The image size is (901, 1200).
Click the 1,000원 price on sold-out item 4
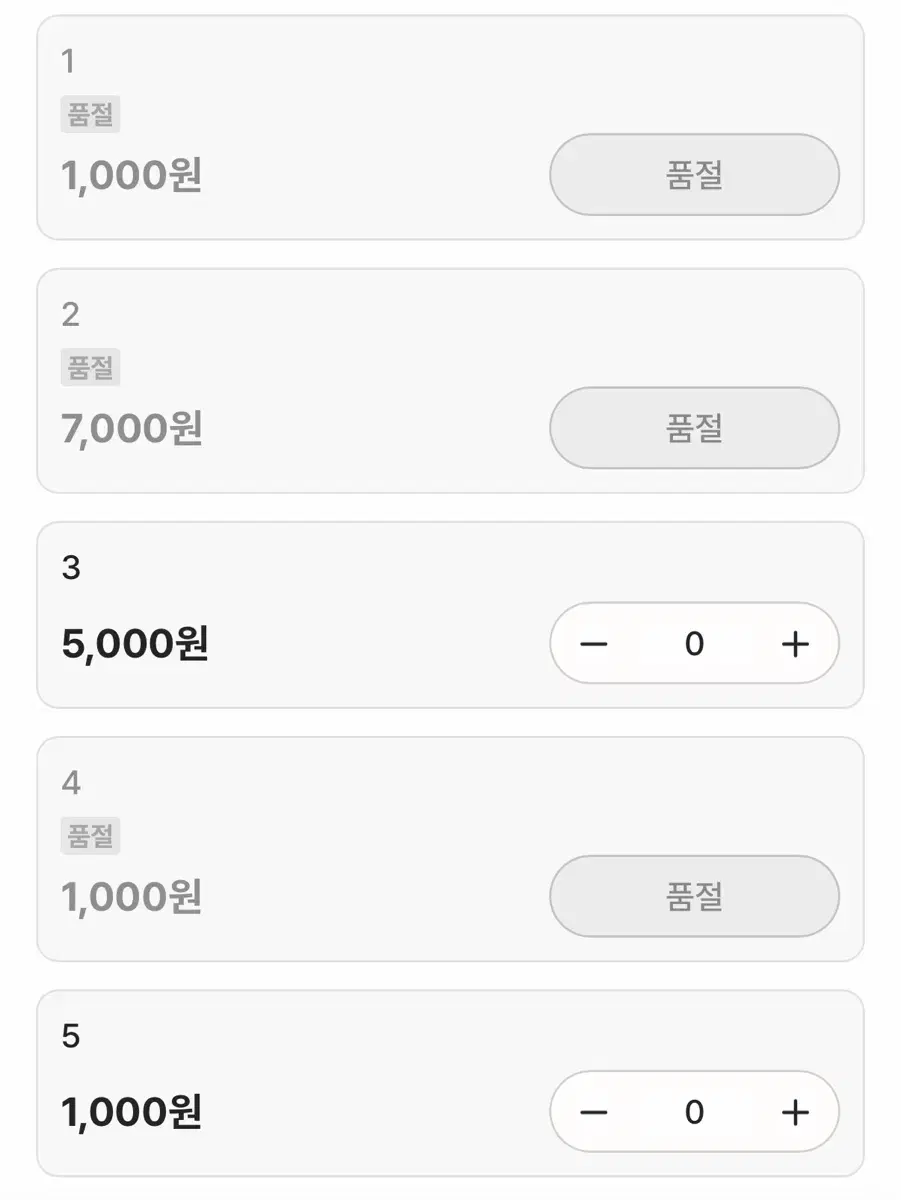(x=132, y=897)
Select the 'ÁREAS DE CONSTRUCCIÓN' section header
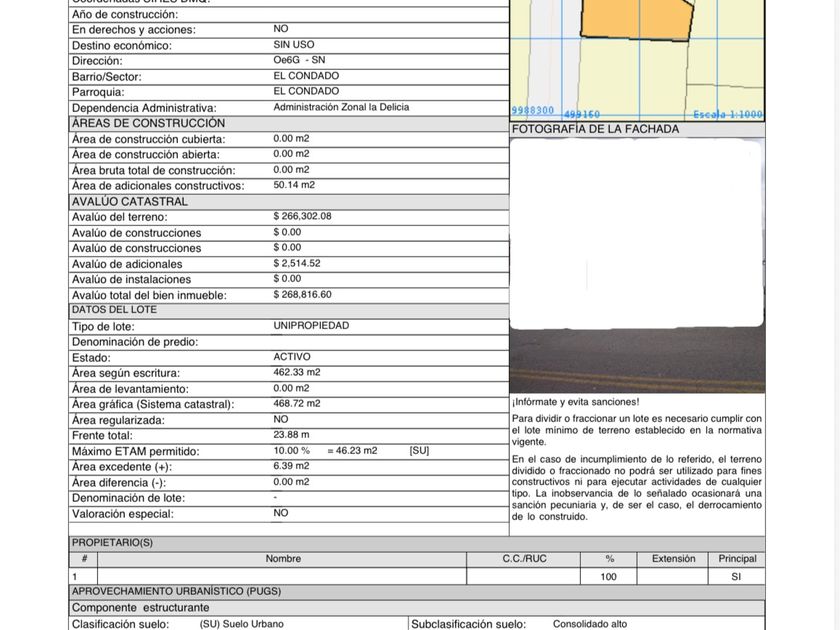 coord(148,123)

══════

What the task requires:
Please rewrite every row above, requests included, rescaling each coordinate in the answers by 1.1 and rounding to whole numbers, with halves rounded up. Leave the pictures out.

Reply:
The image size is (901, 1200).
Click the 1,000원 price on sold-out item 4
(x=145, y=987)
Select the 'ÁREAS DE CONSTRUCCIÓN' section header
 coord(163,135)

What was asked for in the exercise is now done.